She did it all by herself: Uganda’s mother of 42

Allow us to introduce Mariam Nabatanzi, a 39-year-old Ugandan mother of 42. Or perhaps 44. It’s not altogether clear. She has had four sets of twins, five sets of triplets, and five sets of quadruplets. All but the last were natural births. Several have died, leaving her with 38 mouths to feed.

Uganda has one of the highest birth rates in the world, at 5.4 children per woman, but Ms Nabatanzi leaves them all in the dust.

And she is a single mum.

She was born into a Muslim family and is largely uneducated. Sold into marriage at 12, she had her first child at 13. Her Catholic husband abused her and deserted her after her last birth. She had inquired about birth control, but she told journalists that doctors discouraged her for reasons which are unclear. A gynaecologist interviewed by Al Jazeera explains that she is unusually fertile.
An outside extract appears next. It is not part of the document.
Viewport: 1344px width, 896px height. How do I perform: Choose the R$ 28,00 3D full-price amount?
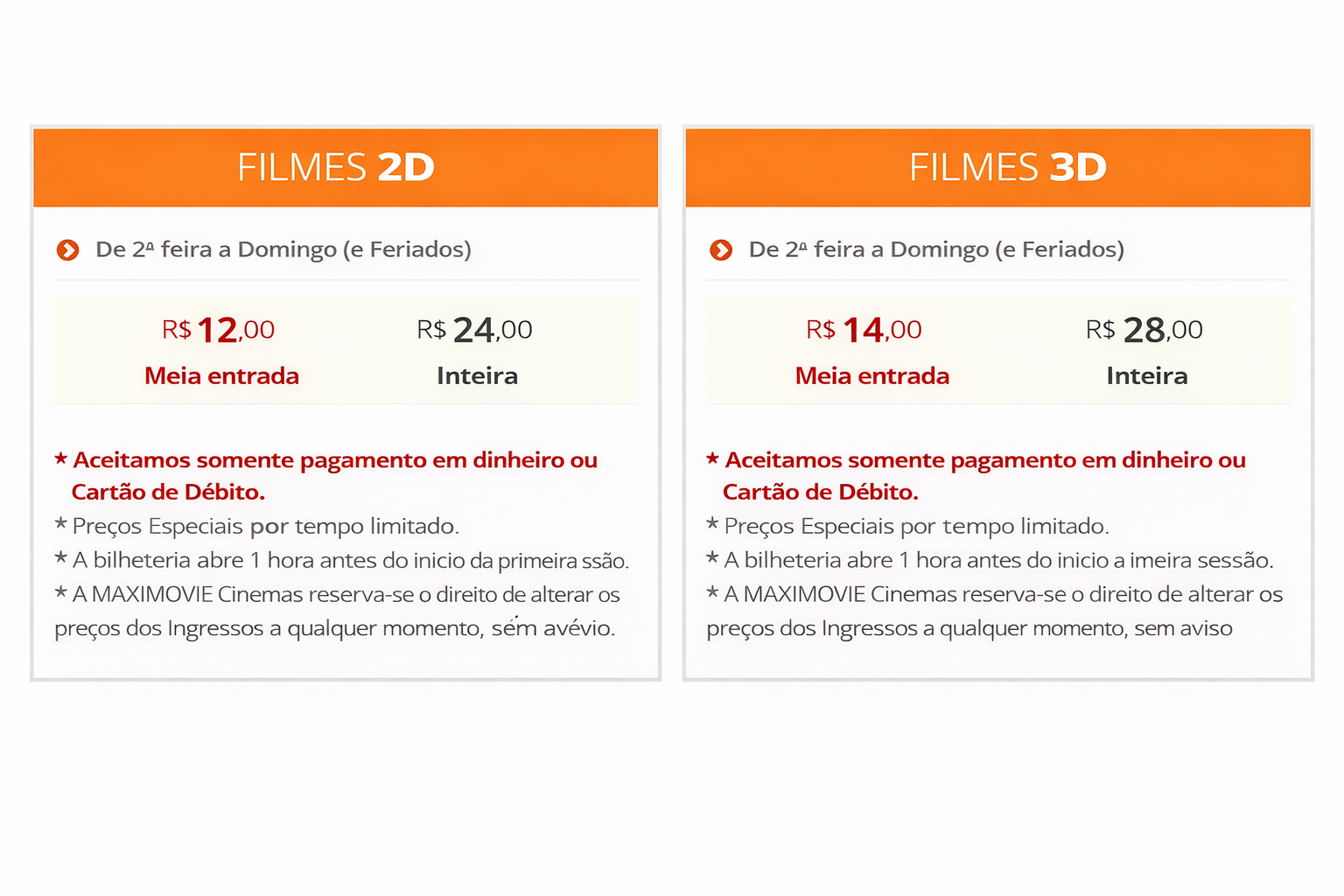1144,330
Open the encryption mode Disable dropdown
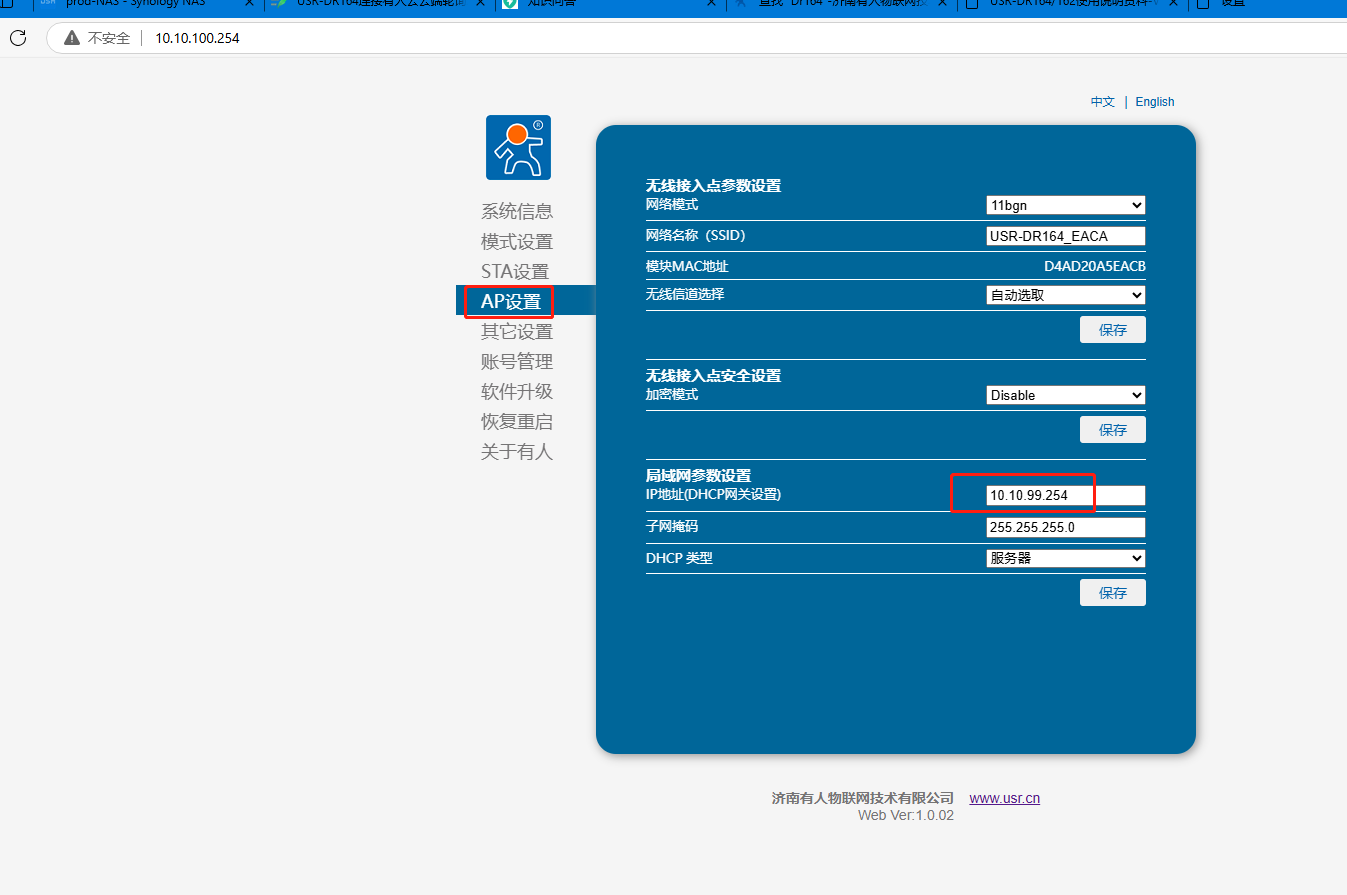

Ms Nabatanzi manages her family in a cluster of huts made of cement blocks and corrugated iron about 50 km north of Kampala. She has been in the media a lot over the past few years, but she is still dirt poor, although she works at several jobs. She says that she hates to beg. She has skills as a hair-dresser, bricklayer, cake-maker, decorator, tailor and purveyor of herbal medicine and she uses them. A GoFundMe page in the UK to help her raised only £2,552 (US$3,200) of a £5,000 ($6,300) goal. In the same time span an Australian GoFundMe page appealing for money to save baby bats raised A$27,593 ($19,300) of a A$25,000 ($17,500) goal.

It would be easy to make Mariam Nabatanzi into a poster girl for zero population growth or reproductive rights. A victim of the patriarchy, a baby factory, overweight, poor, abused, unschooled … one of the wretched of the earth.

It’s hard to know exactly what she thinks and how her life has unfolded from the sketchy reports in YouTube videos and newspaper reports. Besides, there's a cultural and linguistic wall. 

But some things are clear. She is not miserable. She is not bewildered. She is eloquent and cheerful. She sees her family as a blessing. She says (translated):

“I can’t say I am inconvenienced. I made it easier. I can’t say they are nagging because they are my children. I can’t say I will abandon them because they are my children and I love them. But it’s not easy to take care of my children but I made it easy because they are my children.

There’s one word for a woman like this and it’s not "helpless". It's not "dysfunctional". It's not "victim". It’s indomitable.